Data addition, deletion and modification

The following describes four common data manipulation operations, which are insert, update, delete, and TTL settings.

Data insertion

Write a single line of data (one device, one timestamp, multiple values)

  • Corresponding interface
    • JDBC's execute and executeBatch interfaces
    • Session's insertRecord and insertRecords
  • Main entrance: public void insert(InsertRowPlan insertRowPlan) StorageEngine.java
    • Find the corresponding StorageGroupProcessor
    • Find the corresponding TsFileProcessor according to the time of writing the data and the last time stamp of the current device order
    • Write to the corresponding memtable of TsFileProcessor
      • If the file is out of order, update the endTimeMap in tsfileResource
      • If there is no information about the device in tsfile, or the time of inserted data newly is less than startTime stored, then update the startTimeMap in tsfileResource
    • Pre-write log
    • Determine whether to trigger asynchronous persistent memtable operation based on memtable size
      • If it is a sequential file and the flashing action is performed, the endTimeMap in tsfileResource is updated
    • Determine whether to trigger a file close operation based on the size of the current disk TsFile

Batch data (multiple timestamp multiple values for one device) write

  • Corresponding interface

    • Session‘s insertTablet
  • Main entrance: public void insertTablet(InsertTabletPlan insertTabletPlan) StorageEngine.java

    • Find the corresponding StorageGroupProcessor
    • According to the time of this batch of data and the last timestamp of the current device order, this batch of data is divided into small batches, which correspond to a TsFileProcessor
    • Write each small batch to the corresponding memtable of TsFileProcessor
      • If the file is out of order, update the endTimeMap in tsfileResource
      • If there is no information about the device in tsfile, or the time of inserted data newly is less than startTime stored, then update the startTimeMap in tsfileResource
    • Pre-write log
    • Determine whether to trigger asynchronous persistent memtable operation based on memtable size
      • If it is a sequential file and the flashing action is performed, the endTimeMap in tsfileResource is updated
    • Determine whether to trigger a file close operation based on the size of the current disk TsFile

Data Update

Currently does not support data in-place update operations, that is, update statements, but users can directly insert new data, the same time series at the same time point is based on the latest inserted data.
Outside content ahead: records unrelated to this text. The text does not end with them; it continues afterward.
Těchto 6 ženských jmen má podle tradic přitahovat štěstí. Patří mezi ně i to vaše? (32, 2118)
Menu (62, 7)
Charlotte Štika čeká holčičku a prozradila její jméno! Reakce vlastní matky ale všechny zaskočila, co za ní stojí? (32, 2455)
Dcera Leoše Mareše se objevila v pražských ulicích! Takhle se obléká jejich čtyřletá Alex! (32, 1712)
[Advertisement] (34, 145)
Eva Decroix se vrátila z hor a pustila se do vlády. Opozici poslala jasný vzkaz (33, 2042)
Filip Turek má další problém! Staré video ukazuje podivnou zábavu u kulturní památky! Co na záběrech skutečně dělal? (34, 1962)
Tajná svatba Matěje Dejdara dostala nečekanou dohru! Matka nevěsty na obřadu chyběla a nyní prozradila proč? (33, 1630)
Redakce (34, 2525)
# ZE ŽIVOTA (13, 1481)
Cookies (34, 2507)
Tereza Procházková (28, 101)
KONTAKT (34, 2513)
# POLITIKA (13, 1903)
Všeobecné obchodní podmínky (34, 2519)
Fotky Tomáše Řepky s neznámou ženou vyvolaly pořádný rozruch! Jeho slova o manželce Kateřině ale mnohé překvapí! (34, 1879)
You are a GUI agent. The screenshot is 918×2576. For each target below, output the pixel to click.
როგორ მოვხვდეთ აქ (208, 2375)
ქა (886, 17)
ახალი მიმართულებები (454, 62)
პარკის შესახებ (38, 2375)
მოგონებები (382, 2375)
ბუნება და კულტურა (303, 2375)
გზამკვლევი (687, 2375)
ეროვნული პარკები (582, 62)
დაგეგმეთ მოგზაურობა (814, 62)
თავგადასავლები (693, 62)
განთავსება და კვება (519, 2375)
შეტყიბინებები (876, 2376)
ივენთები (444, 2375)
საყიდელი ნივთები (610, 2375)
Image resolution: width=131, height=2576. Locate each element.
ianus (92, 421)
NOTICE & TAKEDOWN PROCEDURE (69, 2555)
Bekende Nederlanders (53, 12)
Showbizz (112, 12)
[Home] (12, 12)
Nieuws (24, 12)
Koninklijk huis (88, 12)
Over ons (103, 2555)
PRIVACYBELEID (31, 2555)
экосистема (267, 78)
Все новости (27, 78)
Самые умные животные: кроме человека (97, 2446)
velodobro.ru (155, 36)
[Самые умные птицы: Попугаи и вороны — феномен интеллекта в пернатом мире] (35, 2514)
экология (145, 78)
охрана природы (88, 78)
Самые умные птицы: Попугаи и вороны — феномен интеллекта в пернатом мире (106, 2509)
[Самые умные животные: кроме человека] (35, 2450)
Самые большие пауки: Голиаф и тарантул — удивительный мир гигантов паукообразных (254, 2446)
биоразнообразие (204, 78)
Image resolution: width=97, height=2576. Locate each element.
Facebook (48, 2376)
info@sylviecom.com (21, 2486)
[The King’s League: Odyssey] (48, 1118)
Old data is automatically deleted by merging, see:

Data deletion

  • Corresponding interface
    • JDBC's execute interface, using delete SQL statements

Each StorageGroupProcessor maintains a ascending version for each partition, which is managed by SimpleFileVersionController. Each memtable will apply a version when submitted to flush. After flushing to TsFile, a current position-version will added to TsFileMetadata. This information will be used to set version to ChunkMetadata when query.

Main entrance in StorageEngine.java:

public void delete(String deviceId, String measurementId, long startTime, long endTime)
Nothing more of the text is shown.